24 de agosto de 2010

Lie to me

Enquanto você fala, vou tentando descobrir tudo que se esconde debaixo da pele fina, por entre a barba. No seu gesticular é que quero enxergar suas contradições e os medos que fazem de você tão humano quanto eu. Como no seriado que assistimos juntos, enquanto zapeávamos os canais, entre um beijo e outro, quero investigar o que dizem suas expressões, seus modos, tudo porque estou obcecada em você.
Só porque não faz sentido o que somos nós, quero ser como aquele investigador da tevê e procurar até na sua pupila, ora dilatada, ora contraída, todas as respostas para as angústias que sinto quando você não está por perto.
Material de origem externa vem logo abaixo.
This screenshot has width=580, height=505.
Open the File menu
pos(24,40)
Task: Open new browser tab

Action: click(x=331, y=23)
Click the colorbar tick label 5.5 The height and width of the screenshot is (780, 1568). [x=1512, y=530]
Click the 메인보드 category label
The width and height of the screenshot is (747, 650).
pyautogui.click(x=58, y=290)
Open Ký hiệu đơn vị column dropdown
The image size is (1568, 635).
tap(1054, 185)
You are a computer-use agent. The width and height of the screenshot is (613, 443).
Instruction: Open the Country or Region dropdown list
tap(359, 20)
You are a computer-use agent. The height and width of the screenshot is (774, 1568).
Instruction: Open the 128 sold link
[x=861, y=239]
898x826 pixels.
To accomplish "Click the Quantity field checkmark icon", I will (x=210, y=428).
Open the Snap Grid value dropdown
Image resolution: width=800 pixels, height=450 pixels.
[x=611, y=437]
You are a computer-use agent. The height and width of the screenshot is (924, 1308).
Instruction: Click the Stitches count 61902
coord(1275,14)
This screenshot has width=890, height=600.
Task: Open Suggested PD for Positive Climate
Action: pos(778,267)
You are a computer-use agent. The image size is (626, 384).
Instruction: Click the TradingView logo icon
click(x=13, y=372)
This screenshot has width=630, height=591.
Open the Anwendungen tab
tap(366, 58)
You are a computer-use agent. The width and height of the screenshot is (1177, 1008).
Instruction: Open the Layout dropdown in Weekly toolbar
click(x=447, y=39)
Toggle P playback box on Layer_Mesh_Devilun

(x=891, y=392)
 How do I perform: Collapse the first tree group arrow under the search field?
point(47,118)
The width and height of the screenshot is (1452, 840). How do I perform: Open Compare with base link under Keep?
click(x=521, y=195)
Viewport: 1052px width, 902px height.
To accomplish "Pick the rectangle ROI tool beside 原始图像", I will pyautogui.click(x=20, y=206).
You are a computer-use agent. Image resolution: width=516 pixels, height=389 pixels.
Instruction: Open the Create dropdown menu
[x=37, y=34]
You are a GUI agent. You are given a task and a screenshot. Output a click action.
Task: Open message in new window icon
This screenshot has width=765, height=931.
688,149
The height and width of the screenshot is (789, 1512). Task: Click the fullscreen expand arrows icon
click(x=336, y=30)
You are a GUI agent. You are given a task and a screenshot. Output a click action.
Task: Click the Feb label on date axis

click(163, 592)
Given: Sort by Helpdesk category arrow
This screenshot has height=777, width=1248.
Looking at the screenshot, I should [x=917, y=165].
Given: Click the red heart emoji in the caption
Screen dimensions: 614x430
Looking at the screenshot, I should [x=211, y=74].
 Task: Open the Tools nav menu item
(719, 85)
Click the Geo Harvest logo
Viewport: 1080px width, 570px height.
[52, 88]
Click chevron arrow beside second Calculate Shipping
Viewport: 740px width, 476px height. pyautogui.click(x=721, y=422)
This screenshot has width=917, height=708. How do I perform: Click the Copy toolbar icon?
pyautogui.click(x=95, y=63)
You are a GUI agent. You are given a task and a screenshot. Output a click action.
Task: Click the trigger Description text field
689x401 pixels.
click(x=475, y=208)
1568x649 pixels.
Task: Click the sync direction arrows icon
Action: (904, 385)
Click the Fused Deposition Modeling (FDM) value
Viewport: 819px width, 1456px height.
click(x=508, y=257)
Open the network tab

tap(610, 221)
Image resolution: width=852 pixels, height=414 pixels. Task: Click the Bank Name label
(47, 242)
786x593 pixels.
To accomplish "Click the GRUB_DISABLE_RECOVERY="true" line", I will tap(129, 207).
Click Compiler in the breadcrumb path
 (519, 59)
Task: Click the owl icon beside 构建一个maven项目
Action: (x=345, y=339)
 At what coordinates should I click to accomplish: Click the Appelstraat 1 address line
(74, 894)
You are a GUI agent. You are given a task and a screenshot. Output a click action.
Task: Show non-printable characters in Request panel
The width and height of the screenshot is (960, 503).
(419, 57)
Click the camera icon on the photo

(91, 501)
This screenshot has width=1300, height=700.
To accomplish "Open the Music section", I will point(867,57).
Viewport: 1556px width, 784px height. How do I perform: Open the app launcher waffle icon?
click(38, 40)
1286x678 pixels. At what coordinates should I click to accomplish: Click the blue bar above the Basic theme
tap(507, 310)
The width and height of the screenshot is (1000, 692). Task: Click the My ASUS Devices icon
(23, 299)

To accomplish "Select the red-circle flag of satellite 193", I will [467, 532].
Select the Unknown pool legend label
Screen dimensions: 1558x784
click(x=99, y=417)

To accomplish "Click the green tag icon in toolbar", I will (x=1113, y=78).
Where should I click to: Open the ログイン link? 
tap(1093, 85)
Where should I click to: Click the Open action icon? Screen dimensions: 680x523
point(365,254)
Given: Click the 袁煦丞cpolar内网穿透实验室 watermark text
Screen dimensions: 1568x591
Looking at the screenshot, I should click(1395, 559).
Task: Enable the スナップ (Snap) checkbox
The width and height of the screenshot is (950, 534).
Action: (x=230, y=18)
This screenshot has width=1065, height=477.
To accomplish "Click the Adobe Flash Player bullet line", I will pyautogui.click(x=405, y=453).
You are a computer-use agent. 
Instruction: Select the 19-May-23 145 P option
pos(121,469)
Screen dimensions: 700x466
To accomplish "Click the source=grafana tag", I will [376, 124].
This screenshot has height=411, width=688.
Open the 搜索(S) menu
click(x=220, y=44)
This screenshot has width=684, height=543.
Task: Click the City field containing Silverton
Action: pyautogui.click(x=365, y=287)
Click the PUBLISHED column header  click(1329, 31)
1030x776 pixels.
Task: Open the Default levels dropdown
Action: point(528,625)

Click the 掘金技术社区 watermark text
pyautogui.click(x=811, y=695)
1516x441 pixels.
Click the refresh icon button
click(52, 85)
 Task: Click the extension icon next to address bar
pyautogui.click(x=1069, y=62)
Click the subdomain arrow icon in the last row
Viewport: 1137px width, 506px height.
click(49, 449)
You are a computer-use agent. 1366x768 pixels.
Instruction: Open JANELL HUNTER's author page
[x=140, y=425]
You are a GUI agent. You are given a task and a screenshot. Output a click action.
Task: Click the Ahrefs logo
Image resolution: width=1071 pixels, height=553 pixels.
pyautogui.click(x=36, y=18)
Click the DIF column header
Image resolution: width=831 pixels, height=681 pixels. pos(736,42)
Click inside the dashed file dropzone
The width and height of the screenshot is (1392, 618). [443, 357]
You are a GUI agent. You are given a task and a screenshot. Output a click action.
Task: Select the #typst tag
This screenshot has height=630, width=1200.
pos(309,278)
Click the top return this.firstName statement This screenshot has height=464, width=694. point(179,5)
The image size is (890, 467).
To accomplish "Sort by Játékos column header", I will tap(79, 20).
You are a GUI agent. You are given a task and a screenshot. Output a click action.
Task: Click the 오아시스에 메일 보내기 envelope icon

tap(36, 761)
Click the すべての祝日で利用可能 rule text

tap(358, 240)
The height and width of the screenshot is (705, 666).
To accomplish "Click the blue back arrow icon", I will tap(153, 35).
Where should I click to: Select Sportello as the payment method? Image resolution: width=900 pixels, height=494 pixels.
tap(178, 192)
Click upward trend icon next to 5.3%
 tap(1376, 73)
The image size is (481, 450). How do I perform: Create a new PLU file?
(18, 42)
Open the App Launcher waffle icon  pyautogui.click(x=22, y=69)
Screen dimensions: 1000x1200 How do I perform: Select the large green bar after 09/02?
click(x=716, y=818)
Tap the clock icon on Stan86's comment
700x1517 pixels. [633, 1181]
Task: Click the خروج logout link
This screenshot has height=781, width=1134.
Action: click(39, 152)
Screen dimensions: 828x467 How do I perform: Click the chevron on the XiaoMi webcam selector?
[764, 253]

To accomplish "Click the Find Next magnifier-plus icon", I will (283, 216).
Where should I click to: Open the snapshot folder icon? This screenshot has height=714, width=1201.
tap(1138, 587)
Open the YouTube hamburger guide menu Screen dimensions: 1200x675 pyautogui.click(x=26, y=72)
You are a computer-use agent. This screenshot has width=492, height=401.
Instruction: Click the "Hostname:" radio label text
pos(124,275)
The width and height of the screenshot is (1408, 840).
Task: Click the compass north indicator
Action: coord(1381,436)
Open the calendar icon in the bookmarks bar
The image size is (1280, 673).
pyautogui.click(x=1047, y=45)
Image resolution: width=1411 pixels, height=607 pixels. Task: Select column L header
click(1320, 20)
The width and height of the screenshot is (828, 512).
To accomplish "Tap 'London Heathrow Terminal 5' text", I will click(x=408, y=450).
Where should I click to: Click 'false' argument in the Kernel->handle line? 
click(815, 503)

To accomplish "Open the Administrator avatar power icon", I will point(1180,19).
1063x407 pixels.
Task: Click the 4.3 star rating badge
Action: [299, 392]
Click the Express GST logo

E por não ter paciência para seguir meus seriados favoritos, você jamais saberá dos inúmeros sinais que transmito e que inúmeras caixas de bis que não diminuem a ansiedade e tudo aquilo que não sei nomear e que insisto em sentir por você.
Porque, baby, só você pode me aparecer em sonhos, roubar meus beijos, me acalentar, dizer as coisas mais belas que já ouvi e, mesmo contradizendo a si mesmo, eu acreditarei piamente que é para ter você por perto um pouquinho mais.